• Vol. 29 No. 1, 75–78
  • 15 January 2000

Contrasting Clozapine Prescribing Patterns in the East and West?



Introduction: Polypharmacy is common in the treatment of schizophrenia and it may be especially common in the East. In this survey, we compared the effect of clozapine, an atypical neuroleptic, on polypharmacy in two groups of patients with schizophrenia in two different settings.

Materials and Methods: The medical charts of patients on stable doses of clozapine from a Canadian psychiatric centre and that of a Southeast Asian centre were analysed to evaluate the daily dose requirement and the concomitant medications prescribed. The beliefs of the Asian psychiatrists on the concomitant use of another neuroleptic were also examined.

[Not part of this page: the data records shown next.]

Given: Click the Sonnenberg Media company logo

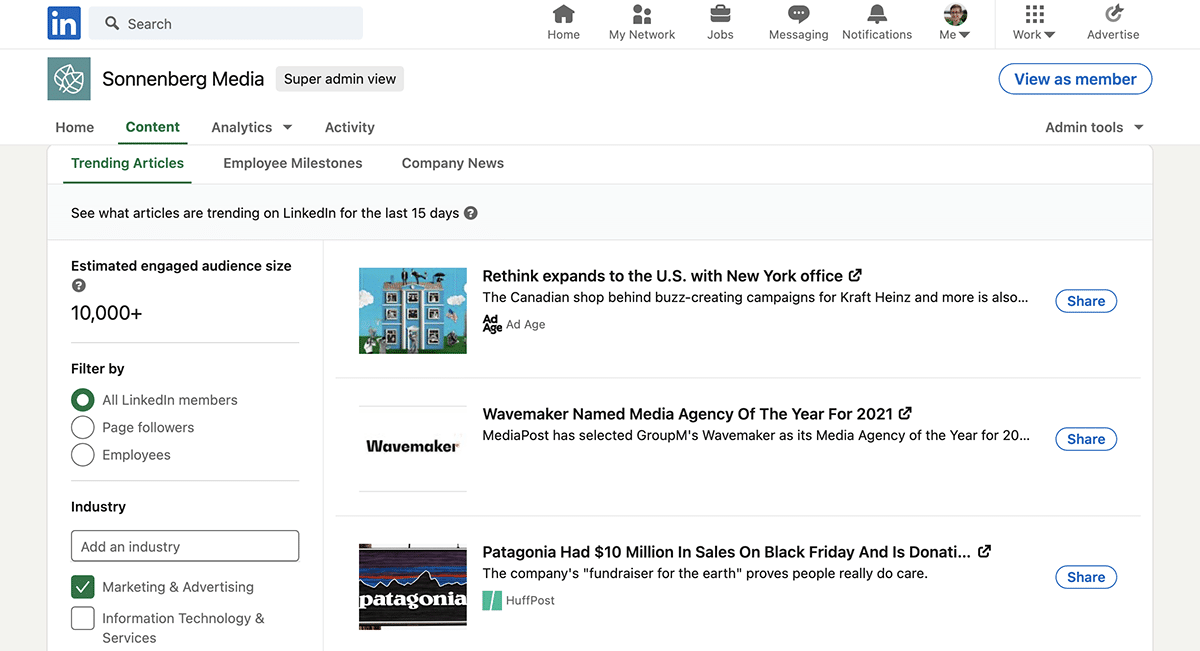Looking at the screenshot, I should [x=69, y=79].
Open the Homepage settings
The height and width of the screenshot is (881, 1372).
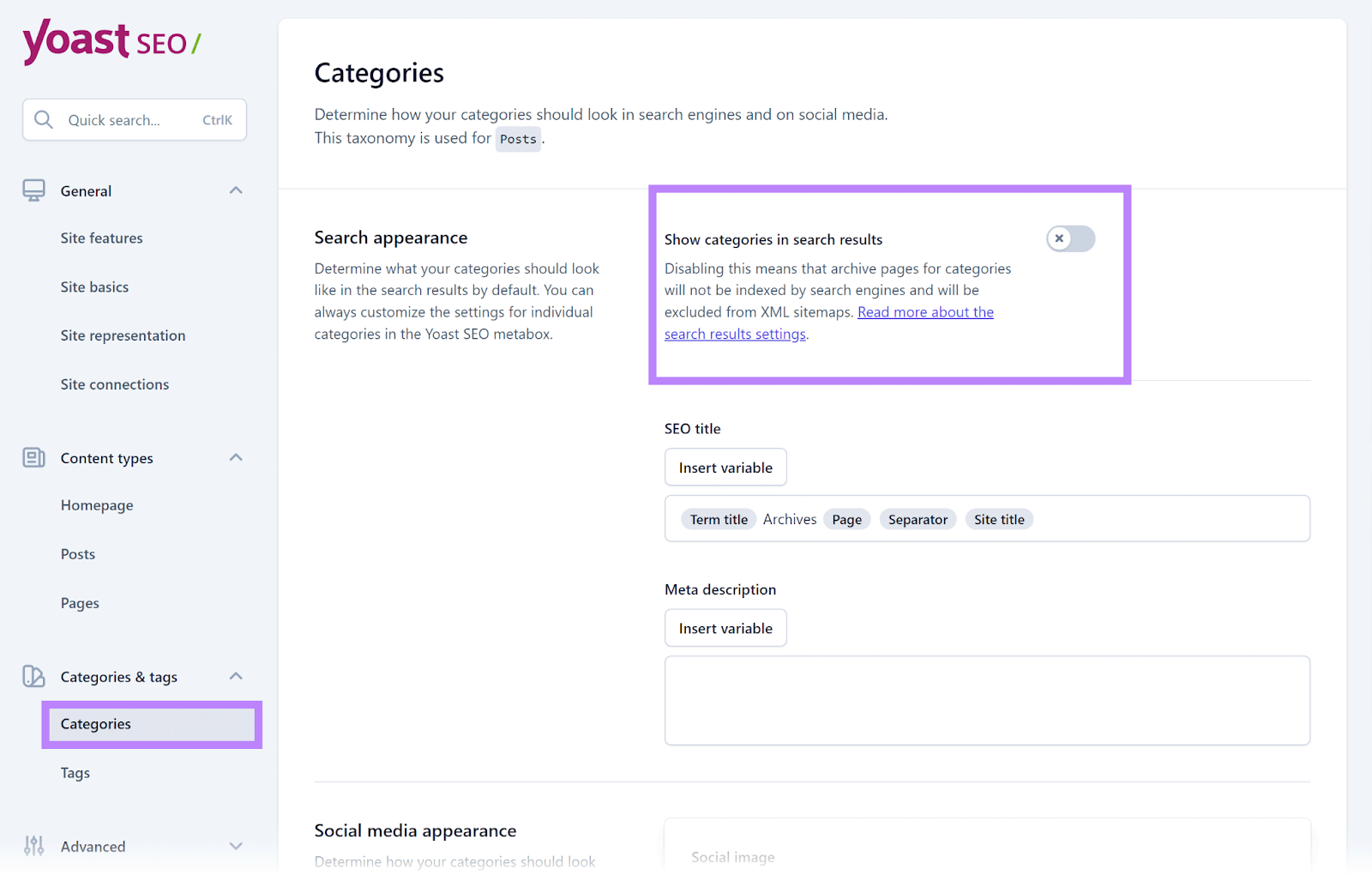[x=96, y=504]
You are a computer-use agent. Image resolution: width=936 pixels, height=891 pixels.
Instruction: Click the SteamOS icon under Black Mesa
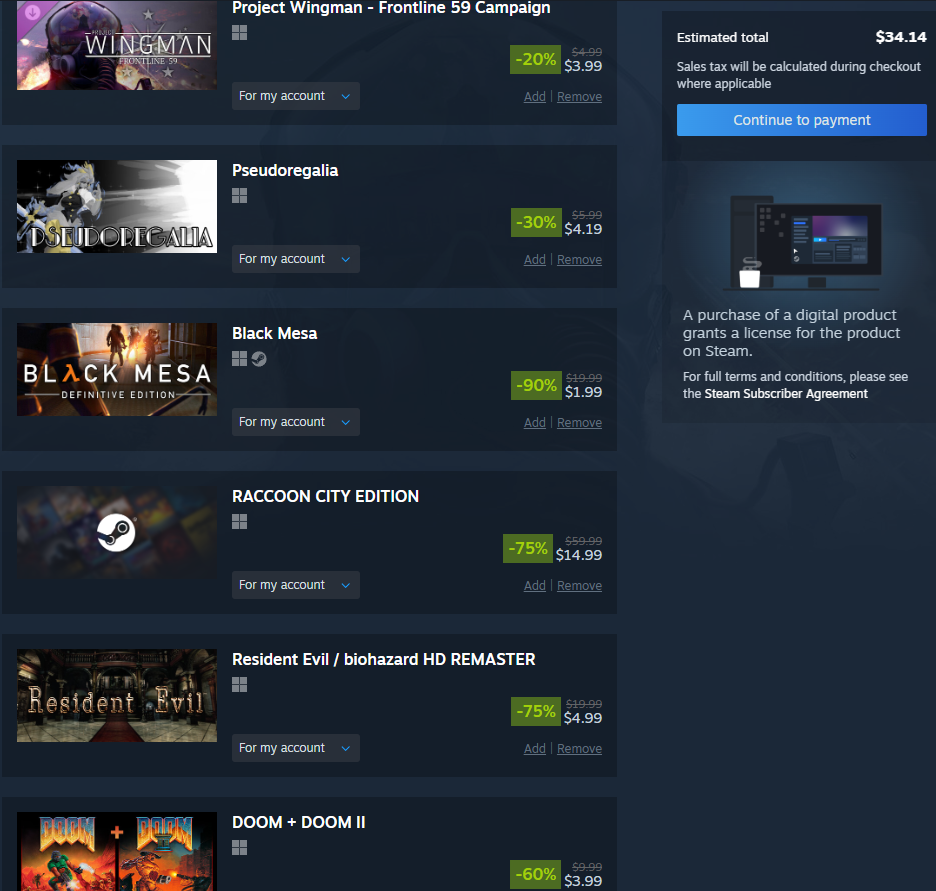(x=258, y=359)
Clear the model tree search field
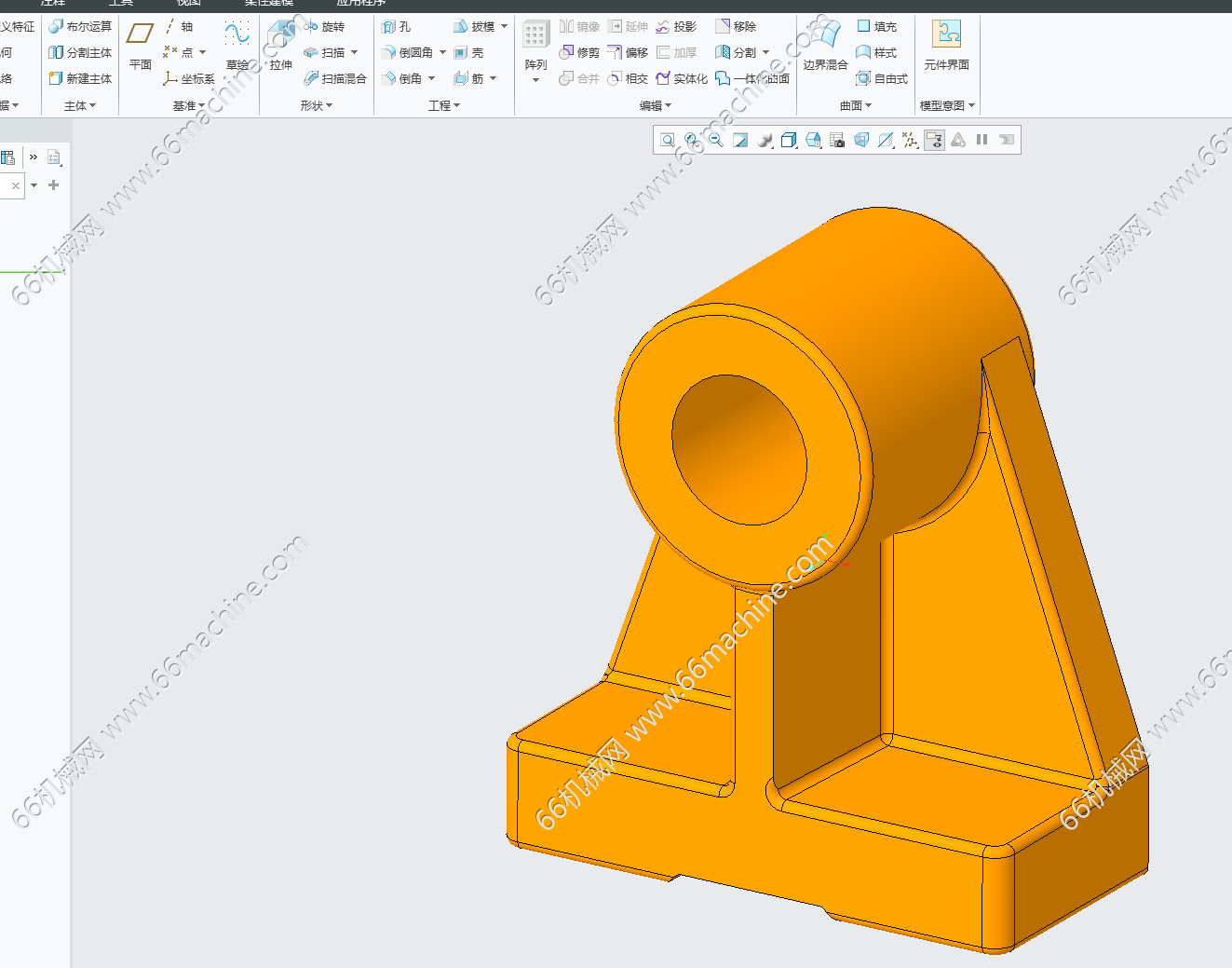The width and height of the screenshot is (1232, 968). [x=16, y=185]
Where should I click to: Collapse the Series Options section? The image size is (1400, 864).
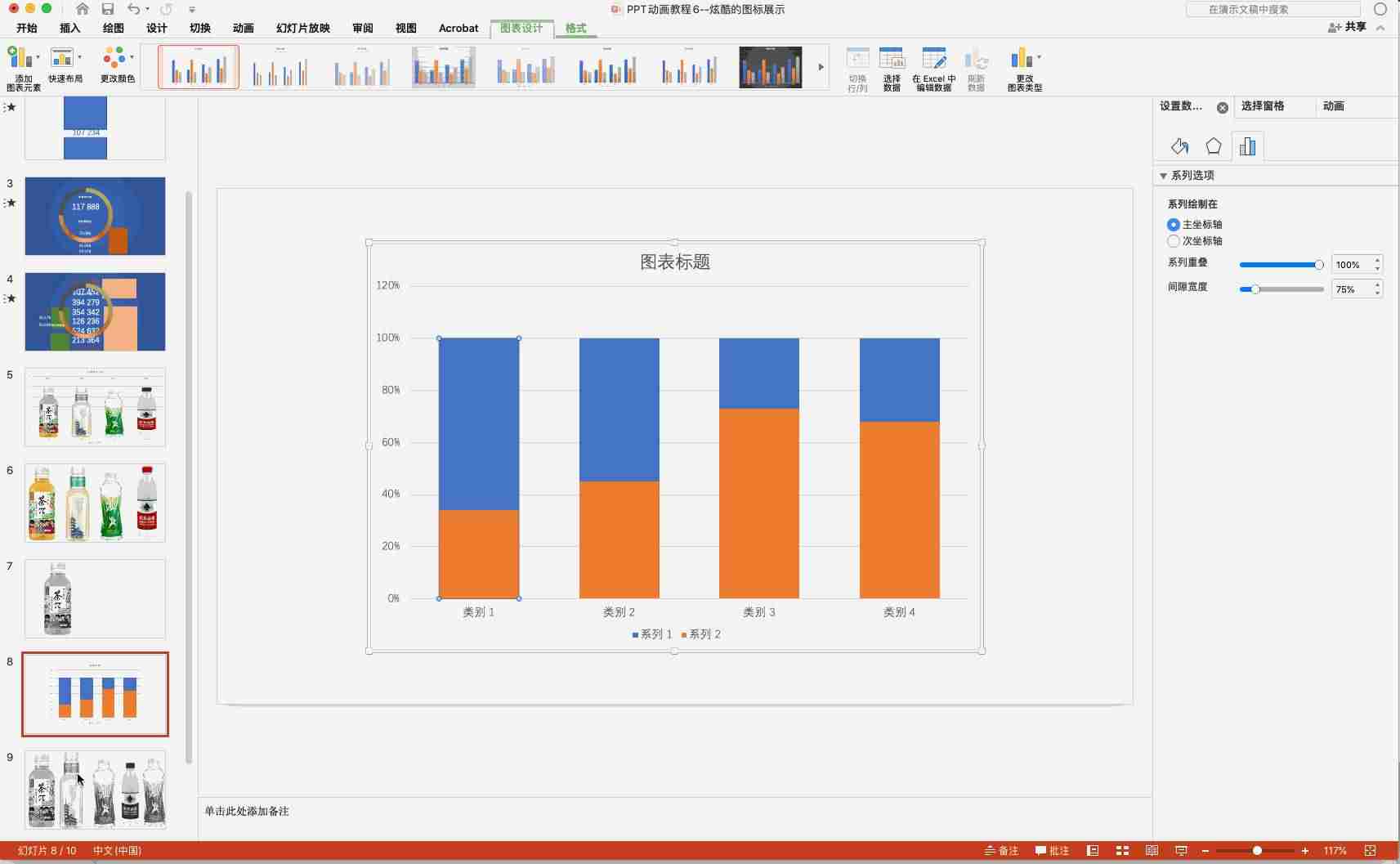(1163, 176)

Results: The mean daily dose of clozapine was 408 mg/day for the Canadian subjects and 169 mg/day for the Asian sample. Of the Canadian sample, none were prescribed another neuroleptic, 45% were on a benzodiazepine, and 10% were receiving an anticholinergic agent. The Singapore sample indicated 28% of the subjects on another neuroleptic, with 36% taking an anticholinergic agent and 28% on a benzodiazepine. The Asian psychiatrists prescribed a second neuroleptic in the belief that it would reduce cost and enhance the antipsychotic effect.

Conclusions: This study suggests that there are regional differences in the prescription patterns and daily dose requirements of clozapine.

Schizophrenia is a severe mental illness which causes enormous suffering, impaired social and occupational functioning, as well as higher mortality among the sufferers. The mainstay of treatment is neuroleptics which are largely effective for certain symptoms of this illness.